Le parquet de Paris a donc estimé que ce n'était pas du tout proportionnel, d'autant que cette fois, la victime a obtenu une Incapacité Totale de Travail (ITT) de plus de huit jours, ce qui est déterminant en matière judiciaire, car le policier risque, toujours sur le papier, jusqu'à cinq ans d'emprisonnement.
« C'est une première, mais une toute petite première, extrêmement décevante, en-dessous de ce qui avait été annoncé au mois de juin 2019 », déplore le journaliste David Dufresne, à l'origine du compte Twitter Allô Place Beauvau et auteur d’un livre aux éditions Grasset dont le titre est « Dernière Sommation ».
Le journaliste déplore le décalage de ces deux affaires, avec les blessures graves constatées sur certains manifestants, « le même procureur avait annoncé qu'il y aurait huit ou neuf procès.

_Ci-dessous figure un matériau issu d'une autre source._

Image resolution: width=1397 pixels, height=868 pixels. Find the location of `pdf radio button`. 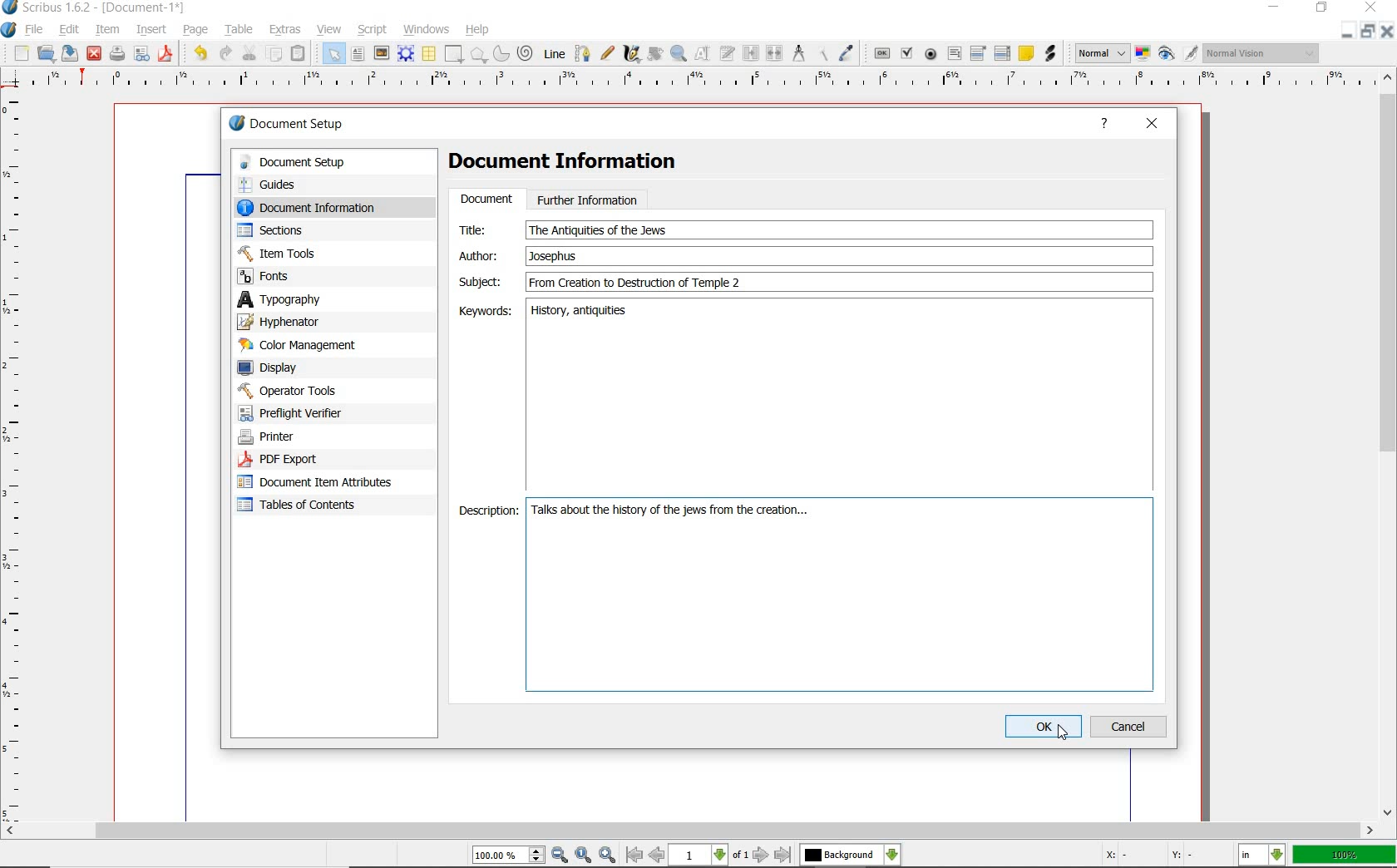

pdf radio button is located at coordinates (931, 54).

Il nous en annonce deux et ces deux convocations sont tellement dérisoires, par rapport aux mutilations, aux vingt quatre personnes qui ont perdu un œil et aux cinq personnes qui ont perdu une main. De quoi parle-t-on, avec cette histoire de lancer de pavés ou de gifles ».
Déçu aussi, mais pour une raison totalement différente, Yves Lefèvre regrette une décision incohérente du parquet, « le jour même où un rapport nous apprend qu'il y a eu une progression de quinze pour cent des blessés chez les forces de l'ordre en 2018, nos deux collègues sont renvoyés devant le tribunal correctionnel. Ce n'est pas étonnant qu'une frange de voyous se sente placée sur l'autel de l'immunité. C'est très grave ».
Mais ces deux affaires, si elles peuvent paraître anecdotiques dans un sens comme dans l'autre, pourraient ouvrir la voie à d'autres procès de policiers. « Si effectivement les violences furent illégitimes, s’il y a eu dérapage, force est de constater qu'il faut se pencher sur la question », concède Yves Lefèvre.
Selon un communiqué du procureur de Paris Rémi Heitz, deux cent douze enquêtes au total ont été confiées à l'IGPN. Dans près de soixante dix pour cent des cas, les investigations ont été achevées et les conclusions ont été transmises au parquet de Paris pour qu'il décide des suites de la procédure.
« Il y a des affaires plus importantes en cours d'instruction », confirme David Dufresne, « car il faut du temps pour organiser l'enquête à charge et à décharge et pour permettre à la défense de s'organiser ». Mais il ne se fait pas d'illusions, « ce sont probablement les cas les plus flagrants et indéfendables qui seront obligés de passer devant la justice tôt ou tard. Mais il y a tous les autres et l’honneur de la justice, c'est justement d'enquêter sur les cas plus compliqués, enquêter sur des policiers qui ne sont pas identifiés parce qu'ils se cachent, parce qu'ils sont cagoulés et parce qu'ils enlèvent leur matricule. Et ces policiers n'ont pas été trouvés par d'autres policiers. La suspicion est énorme lorsque l'IGPN enquête sur ses propres collègues ».
Le journaliste rappelle enfin l'impression de justice à deux vitesses souvent remise en cause ces derniers mois par les manifestants, « dans le cas des policiers, le temps est toujours très long et, dans le cas des manifestants, c'est la comparution immédiate. Il y a eu des milliers de personnes condamnées et des centaines de personnes incarcérées. Du côté des policiers, nous n’avons rien de tout cela. Il y a vraiment un déséquilibre dans les deux vitesses de la justice ».
Les deux premiers policiers concernés seront bientôt jugés par le tribunal correctionnel. Soixante douze autres procédures sont en cours d'analyse, selon le communiqué du parquet de Paris.